After settling on a model, BiM set about putting it into practice by creating job descriptions, identifying coordinators and getting volunteers at each site. After establishing a vision for each aspect of the initiative, BiM set budgets and launched its wellness program – via intranet and in-person.


BiM’s workplace wellness model is based on a comprehensive understanding of wellness that includes five elements: Preventive, Physical, Psychological, Social and Lifestyle. Within the organization, these elements are addressed in four committee areas: Corporate Care (a group within HR responsible for BiM’s benefit plan and company-wide activities) and Health and Safety, Community Care, and Social Wellness (separate committees at each BiM site).

Figure 1: A new Wellness Coordinator in the HR department coordinates all initiatives throughout BiM. Volunteer staff at each site coordinate local committees in each specific area and are “point people” for cross-site initiatives. All staff belong to one of the three committees at their site.

Committee coordinators at each site (Figure 1) are accountable for setting and implementing their piece of the wellness vision, coordinating and planning goals and initiatives for their area of accountability, and measuring outcomes. They look after reporting and documentation and manage the yearly budget set by the Executive team.They also make wellness presentations to staff and the community.

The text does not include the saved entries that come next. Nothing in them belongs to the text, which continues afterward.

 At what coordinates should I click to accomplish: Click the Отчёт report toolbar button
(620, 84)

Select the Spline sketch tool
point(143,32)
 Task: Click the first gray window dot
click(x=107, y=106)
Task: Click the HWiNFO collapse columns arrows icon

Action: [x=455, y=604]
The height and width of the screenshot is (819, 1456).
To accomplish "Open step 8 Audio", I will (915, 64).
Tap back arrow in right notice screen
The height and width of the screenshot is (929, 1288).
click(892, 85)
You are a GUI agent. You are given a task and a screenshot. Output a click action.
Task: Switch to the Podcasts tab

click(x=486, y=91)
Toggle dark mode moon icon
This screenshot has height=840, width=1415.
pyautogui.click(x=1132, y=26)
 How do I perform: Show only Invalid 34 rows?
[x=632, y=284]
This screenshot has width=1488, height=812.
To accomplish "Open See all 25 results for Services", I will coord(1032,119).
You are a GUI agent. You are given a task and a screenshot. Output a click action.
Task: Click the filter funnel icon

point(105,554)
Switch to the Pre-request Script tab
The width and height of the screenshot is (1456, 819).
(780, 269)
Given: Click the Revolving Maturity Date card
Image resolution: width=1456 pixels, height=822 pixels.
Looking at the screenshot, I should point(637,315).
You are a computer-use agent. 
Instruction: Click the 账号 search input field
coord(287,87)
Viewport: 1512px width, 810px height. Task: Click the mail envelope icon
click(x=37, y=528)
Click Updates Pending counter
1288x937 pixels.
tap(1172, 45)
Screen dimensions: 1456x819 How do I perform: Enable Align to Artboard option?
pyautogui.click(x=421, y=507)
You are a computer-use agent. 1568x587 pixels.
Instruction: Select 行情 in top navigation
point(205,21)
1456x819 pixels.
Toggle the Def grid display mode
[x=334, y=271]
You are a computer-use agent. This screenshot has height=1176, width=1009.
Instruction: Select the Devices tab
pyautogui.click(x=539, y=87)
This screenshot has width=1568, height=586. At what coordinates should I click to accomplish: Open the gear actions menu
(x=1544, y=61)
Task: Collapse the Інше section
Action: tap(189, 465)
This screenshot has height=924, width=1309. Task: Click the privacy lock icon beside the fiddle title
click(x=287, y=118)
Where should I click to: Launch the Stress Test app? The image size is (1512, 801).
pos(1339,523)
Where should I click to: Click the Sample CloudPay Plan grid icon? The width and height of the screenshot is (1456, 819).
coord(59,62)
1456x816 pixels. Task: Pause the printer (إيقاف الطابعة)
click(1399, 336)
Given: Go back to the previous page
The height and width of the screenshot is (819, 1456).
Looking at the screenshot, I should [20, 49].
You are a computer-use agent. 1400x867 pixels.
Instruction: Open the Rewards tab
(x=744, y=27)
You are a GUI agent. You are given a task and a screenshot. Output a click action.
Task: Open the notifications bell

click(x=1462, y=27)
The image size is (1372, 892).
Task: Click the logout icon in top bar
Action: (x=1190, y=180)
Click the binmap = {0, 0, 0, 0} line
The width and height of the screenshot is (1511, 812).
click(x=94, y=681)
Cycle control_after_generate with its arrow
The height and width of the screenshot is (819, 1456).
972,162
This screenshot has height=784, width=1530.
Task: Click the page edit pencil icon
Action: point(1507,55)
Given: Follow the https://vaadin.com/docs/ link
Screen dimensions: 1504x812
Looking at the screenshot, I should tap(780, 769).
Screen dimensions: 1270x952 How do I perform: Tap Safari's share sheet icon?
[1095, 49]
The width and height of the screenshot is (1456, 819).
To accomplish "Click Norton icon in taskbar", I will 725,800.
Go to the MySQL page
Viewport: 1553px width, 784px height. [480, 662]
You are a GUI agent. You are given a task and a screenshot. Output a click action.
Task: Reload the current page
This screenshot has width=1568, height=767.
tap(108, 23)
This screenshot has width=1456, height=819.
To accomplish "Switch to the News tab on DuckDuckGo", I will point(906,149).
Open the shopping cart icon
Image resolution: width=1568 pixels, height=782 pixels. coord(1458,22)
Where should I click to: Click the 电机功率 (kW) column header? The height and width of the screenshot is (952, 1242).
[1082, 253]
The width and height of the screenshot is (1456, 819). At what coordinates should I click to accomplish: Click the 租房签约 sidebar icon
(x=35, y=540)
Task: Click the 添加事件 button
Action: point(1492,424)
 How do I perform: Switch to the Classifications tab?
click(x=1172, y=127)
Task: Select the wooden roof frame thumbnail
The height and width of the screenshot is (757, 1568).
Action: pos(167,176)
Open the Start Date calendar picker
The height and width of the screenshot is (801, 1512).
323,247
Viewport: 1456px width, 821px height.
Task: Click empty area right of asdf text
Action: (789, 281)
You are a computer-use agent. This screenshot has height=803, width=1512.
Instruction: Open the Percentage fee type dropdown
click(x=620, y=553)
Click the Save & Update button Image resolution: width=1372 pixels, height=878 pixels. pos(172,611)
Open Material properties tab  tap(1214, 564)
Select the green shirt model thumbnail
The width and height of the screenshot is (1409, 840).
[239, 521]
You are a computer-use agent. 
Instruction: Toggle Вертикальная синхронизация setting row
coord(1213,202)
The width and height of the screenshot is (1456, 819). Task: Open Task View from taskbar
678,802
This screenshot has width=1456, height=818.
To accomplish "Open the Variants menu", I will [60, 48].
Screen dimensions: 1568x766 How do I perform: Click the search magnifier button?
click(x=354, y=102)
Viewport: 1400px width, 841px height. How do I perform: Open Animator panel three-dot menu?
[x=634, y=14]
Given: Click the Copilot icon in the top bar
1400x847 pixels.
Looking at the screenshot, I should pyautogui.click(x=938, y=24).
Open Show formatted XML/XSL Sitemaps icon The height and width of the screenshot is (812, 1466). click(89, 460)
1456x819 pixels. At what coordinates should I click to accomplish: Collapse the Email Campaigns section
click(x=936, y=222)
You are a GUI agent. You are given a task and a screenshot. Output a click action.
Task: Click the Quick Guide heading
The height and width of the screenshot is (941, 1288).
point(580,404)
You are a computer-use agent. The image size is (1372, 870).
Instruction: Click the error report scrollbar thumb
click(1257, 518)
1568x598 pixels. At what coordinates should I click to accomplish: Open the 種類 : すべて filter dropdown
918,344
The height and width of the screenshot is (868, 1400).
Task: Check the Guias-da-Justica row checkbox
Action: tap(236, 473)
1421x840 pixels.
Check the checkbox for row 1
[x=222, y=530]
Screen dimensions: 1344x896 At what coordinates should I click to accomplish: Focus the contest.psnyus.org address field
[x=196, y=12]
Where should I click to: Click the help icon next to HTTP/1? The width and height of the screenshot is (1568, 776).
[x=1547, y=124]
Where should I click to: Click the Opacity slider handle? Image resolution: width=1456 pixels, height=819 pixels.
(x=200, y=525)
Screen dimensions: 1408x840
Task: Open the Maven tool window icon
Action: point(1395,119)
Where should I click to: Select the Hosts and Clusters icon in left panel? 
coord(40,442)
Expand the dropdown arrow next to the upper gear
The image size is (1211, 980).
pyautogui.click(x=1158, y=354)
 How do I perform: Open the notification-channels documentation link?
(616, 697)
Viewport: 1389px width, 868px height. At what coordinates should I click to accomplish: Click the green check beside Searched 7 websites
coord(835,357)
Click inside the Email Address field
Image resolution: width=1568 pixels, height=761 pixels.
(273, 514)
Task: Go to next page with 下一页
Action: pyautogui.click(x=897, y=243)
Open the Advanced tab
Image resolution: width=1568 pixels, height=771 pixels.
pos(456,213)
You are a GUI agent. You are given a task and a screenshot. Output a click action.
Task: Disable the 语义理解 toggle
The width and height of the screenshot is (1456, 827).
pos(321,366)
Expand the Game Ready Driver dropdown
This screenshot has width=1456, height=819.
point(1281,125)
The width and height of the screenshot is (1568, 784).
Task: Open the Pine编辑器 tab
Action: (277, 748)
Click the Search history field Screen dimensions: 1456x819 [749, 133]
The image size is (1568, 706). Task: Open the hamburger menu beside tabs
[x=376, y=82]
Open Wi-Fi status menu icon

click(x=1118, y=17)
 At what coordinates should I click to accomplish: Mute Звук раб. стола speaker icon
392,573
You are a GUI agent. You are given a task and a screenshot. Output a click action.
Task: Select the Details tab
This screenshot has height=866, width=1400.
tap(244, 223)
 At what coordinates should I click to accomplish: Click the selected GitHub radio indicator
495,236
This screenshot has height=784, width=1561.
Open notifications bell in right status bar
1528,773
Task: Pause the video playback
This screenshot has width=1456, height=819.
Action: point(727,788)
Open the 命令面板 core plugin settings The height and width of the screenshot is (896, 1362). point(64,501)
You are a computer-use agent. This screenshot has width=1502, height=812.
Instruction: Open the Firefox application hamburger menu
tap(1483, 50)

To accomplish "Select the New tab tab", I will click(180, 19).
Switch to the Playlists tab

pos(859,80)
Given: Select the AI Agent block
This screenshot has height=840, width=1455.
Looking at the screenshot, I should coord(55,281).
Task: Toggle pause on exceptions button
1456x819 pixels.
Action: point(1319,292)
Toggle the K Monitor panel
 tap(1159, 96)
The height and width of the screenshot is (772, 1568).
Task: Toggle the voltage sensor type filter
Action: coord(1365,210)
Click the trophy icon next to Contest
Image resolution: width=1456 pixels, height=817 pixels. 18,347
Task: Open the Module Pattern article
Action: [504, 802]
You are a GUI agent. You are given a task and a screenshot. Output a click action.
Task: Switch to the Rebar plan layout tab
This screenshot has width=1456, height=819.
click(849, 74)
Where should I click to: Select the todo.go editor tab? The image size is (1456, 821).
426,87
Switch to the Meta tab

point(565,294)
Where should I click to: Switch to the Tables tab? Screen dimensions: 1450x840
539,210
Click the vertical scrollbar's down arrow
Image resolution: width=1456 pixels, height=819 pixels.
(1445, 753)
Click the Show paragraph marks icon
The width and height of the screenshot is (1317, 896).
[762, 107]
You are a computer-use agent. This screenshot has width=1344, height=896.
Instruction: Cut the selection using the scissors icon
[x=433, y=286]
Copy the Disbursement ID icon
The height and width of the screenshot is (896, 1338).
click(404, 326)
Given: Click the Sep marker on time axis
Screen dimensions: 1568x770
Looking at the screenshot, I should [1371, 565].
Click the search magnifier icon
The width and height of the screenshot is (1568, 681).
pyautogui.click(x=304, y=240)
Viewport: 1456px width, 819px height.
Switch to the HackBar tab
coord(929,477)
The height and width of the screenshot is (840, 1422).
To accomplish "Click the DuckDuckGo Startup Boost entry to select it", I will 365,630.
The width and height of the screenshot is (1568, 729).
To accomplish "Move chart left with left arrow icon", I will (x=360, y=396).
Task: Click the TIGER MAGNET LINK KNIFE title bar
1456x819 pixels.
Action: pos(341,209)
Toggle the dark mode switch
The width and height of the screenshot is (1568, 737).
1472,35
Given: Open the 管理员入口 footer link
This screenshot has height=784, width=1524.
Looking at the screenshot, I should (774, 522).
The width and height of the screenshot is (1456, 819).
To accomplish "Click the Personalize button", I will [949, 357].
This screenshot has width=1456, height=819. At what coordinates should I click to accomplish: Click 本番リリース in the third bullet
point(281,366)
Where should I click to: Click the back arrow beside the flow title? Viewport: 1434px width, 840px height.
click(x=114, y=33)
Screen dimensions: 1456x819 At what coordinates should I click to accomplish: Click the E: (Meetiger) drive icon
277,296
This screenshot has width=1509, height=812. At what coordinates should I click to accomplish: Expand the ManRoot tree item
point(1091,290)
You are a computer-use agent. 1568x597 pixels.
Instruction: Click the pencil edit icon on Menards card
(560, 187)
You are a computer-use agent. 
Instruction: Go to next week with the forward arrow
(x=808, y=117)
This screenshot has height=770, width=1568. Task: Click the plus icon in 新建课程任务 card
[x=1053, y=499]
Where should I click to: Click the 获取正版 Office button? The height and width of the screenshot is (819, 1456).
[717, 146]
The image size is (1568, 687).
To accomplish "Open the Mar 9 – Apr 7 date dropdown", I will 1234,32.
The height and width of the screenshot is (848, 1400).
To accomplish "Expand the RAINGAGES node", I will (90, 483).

Figure 2: The Wellness Program is a pyramid reflecting the relatively small participation of the executive at the top in relation to staff activities as the base broadens.

All staff members participate, with the greatest participation at the grass roots committee level (Figure 2). New hires are asked which committee they would like to join. Staff can stay with one committee or move to another as their interests change. The program structure is flexible and responsive to individual and community needs.


The financial costs of the program are relatively modest since it relies on internal resources and grass roots volunteers. Even so, the efforts of coordinators and staff are recognized.Coordinators each receive a 5% salary top-up and up to $500 to attend or present at wellness courses or conferences. Everyone is allotted company time for volunteering and supporting wellness initiatives – including celebrating after events.

Overall, funding for the wellness program is determined on a “per staff member” basis. With a staff of 250, the current funding level is $220/person, but that is subject to change from year to year depending on changes in staff numbers or company policy.


Ultimately, BiM wants to achieve an integrated, comprehensive approach to wellness with deliverables and measures of success. With its new program in place, BiM has found that looking after the wellbeing of staff promises success on a number of fronts, including improved productivity and a healthier, happier workforce. Its goal is to create a culture of care for employees and the community and make a positive contribution to the community. Initial indicators are good. In 2012, while overall staff size doubled, staff turnover was only three people. In 2013 benefit plan costs are set to increase by only 5%, even as core values remain firm.

Why has the program generated so much enthusiasm and promise? What features contributed to its successful launch?

Here is a partial list:

  • Commitment from the highest level of the company.
  • Retention of a “grass-roots” approach, with flexibility and responsiveness.
  • Empowerment of staff to run the program.
  • Leveraging of existing infrastructure.
  • The notion of a “wellness budget” per staff member.
  • Ongoing communication through many channels (for example, notice boards, e-mails, intranet).
  • Quick Wins – activities began as soon as the program was launched.


It is possible to make a great place to work, better. It is also possible to enhance a culture of wellness by intentionally adopting strategies and putting in place structures so that, together, employees and the organization can build and benefit from their own wellness initiatives.